Actually, the c64x and C621x have the same load characteristics.
>The answer is no you dont have to insert 4 nops after every
>load.Particularly if your data is very *locally* accessed(read-one after
>another in a tight set, say 4k!) then the first load needs to be *delayed*
>and the rest not so! Evry data access in 1x devices when encountered a cache
>miss picks up 32 bytes of data with 2 *fetches* from L2(if available) and
>after that for the next nearest data the access time is *just 1cycle* for
>every load! (read L1D CPU access time is only 1 cycle)

If data is in L1D the load has 4 delay slots. If the data is not in L1D it will
take longer.

Back to back loads can occur in a pipelined loop, but that is a different
discussion. >There are several other complications in this load operations like
>*banking*(again 1x devices for some vague reason need not be
>*banked*.Meaning MEM_BANK pragmas are not reuired for 1x devices.does that
>make sense?), L1D conflict etc...which again have penalties associated with
>them. IF required we can open that topic otherwise ill just leave it aside.
>
>Again the simple answer -no 4 nops is not reuiredevery time.But unless you
>are a past master at cache programming(am not!) it is very unlikely you can
>bank(a different sort of bank,this... :) ) on it not insert NOPs. CCS 2.2
>has some new features like the cache analysis tool kit which help you to
>analyse the cache and make some changes to ur code.Well, good luck!

4 nops are required every time.
>>>2. Assume the data located in L2 Cache (0x0000 0010)? So If I use
>> > the Load instruction to load data from 0x0000 0010 should I also
>> > need 4 delay slot ?
>yes.this is what the 4 delay slots are for, if it is in L2. but the next
>time the next nearest data is already likey to be in L1 so you wont need
>that 4 delay slots again, ideally.

The 4 delay slots are due to the deep pipeline on the the C6xxx family. It
doesn't matter where the data is, the DSP uses the 4 delay slots to go through
the gymnastics of fetching the data.
>> > 3. Assume the data locate in SDRAM (which is external memory in
>> > DSK6711 board), should I also need 4 delay slot ?
>
>No it will require more.L2 line size is 128 bytes so it highly unlikely that
>this can just take 4 cycles as is the case for the line size of 32 bytes!

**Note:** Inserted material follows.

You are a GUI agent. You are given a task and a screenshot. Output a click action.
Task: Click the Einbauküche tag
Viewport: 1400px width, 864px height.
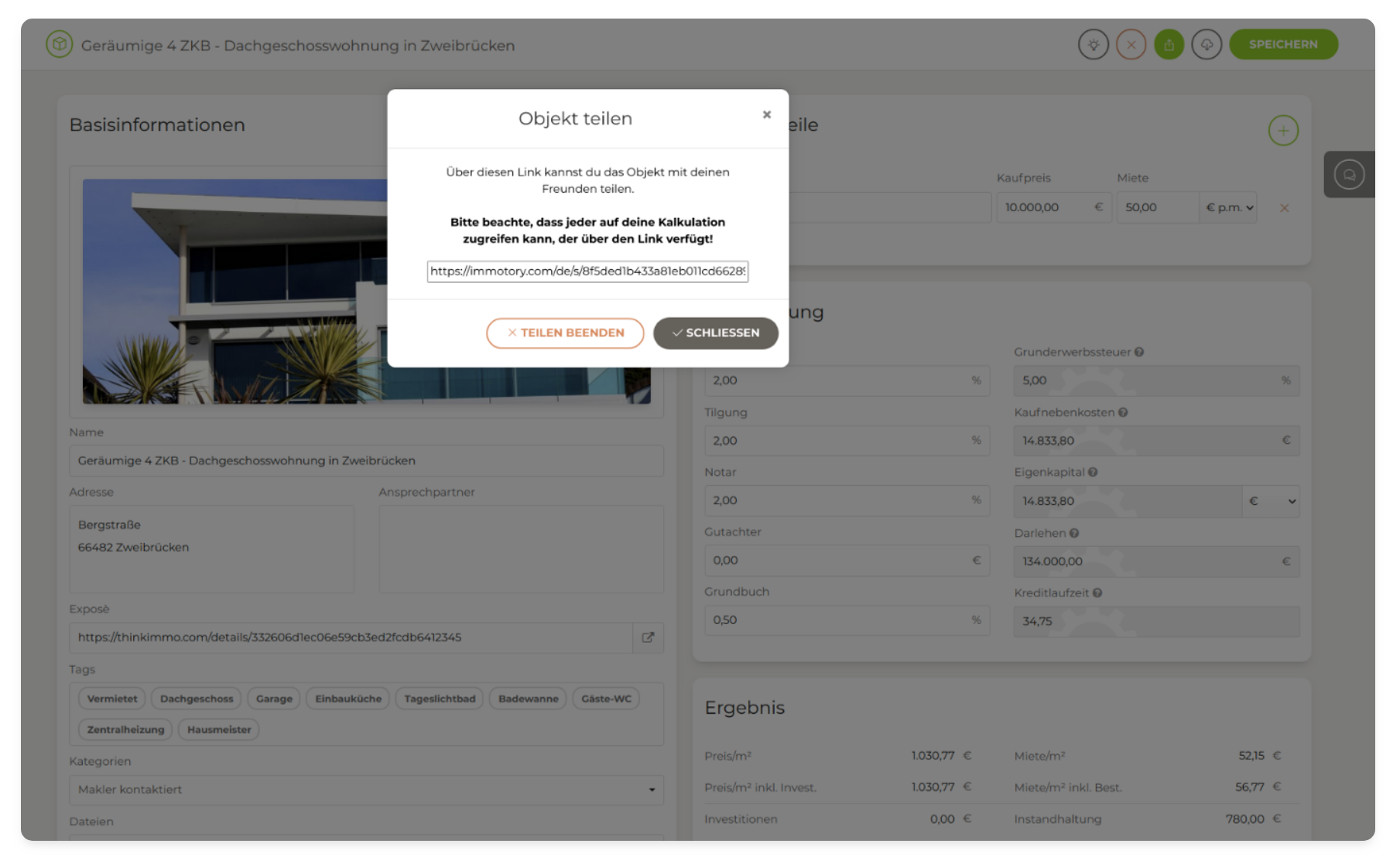(x=348, y=699)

Yes. You always need 4 delay slots.

- Andrew E. >-bhooshan




Hi Bhooshan,

> You are probably right as far as c64x devices are concerned not
sure abt
> that device bit u are deifinetly wrong on 621x and 671x
devices.This

I really don't agree with you. C62x and C64x have the same
pipeline architecture. C67x is somewhat different, but
has the load instructions are performed the same way.
Please read carefully spru189f's chapter on pipeline.

Let me first make one remark : I'm talking about
optimised assembly (.asm).
If you're writing linear assembly (.sa), then you don't
have to worry about load delay slots, because the assembler
will insert them for you. With linear assembly, you can consider
that any instruction is completely finished before the next one.

I'll try to explain this better than in my previous post.
Every instruction is made of 3 pipeline stages: fetch, decode
and execute. The "execute" stage is made of a variable
number of phases, depending on the instruction.

The load instruction requires 5 execute phases. It is only at
the end of the 5th stage that the loaded data is actually put
into the destination register.

Let's say you're performing a load, followed by
4 instructions A, B, C, D :
LDW *A4++, A3
A
B
C
D

I'll show what's happening at every cycle, considering that
Fn(X) = Fetch phase n of instruction X n = 1..4
Dn(X) = Decode phase n of instruction X n = 1..2
En(X) = Execute phase n of instruction X n = 1..5 (max)
if needed for this instruction

Cycle N : F1(LDW)
Cycle N+1 : F1(A) F2(LDW)
Cycle N+2 : F1(B) F2(A) F3(LDW)
Cycle N+3 : F1(C) F2(B) F3(A) F4(LDW)
Cycle N+4 : ... F2(C) F3(B) F4(A) D1(LDW)
Cycle N+5 : ... F3(C) F4(B) D1(A) D2(LDW)
Cycle N+6 : ... F4(C) D1(B) D2(A) E1(LDW) // LDW starts execution
Cycle N+7 : ... D1(C) D2(B) E1(A) E2(LDW) // A starts execution
Cycle N+8 : ... D2(C) E1(B) E2(A) E3(LDW) // B starts execution
Cycle N+9 : ... E1(C) E2(B) E3(A) E4(LDW) // C starts execution
Cycle N+10 : ... E2(C) E3(B) E4(A) E5(LDW) // D starts execution
-> LDW has now finished its 5 execution stages,
and A3 contains loaded data

This means that the LDW was started at cycle N+6, but the data
is ready after cycle N+10 ! So, there is what is called 4 delay
slots, no matter of where it was (in cache or not).

BUT :
1) You can execute other instructions during those 4 cycles, as
long as those instructions don't need the loaded data
2) The address modification (A4++ in my example) is performed
at the first execute phase, so that the "A" instruction in
my example can use the post-incremented value

Note also that the instruction A in my example can be another
LDW instruction, and its results will be available at cycle N+11,
so one cycle after the results of the first LDW. This is a very
effective use of pipelining, but this doesn't remove actually
the 4 delay slots. It's just an optimised way of combining loads.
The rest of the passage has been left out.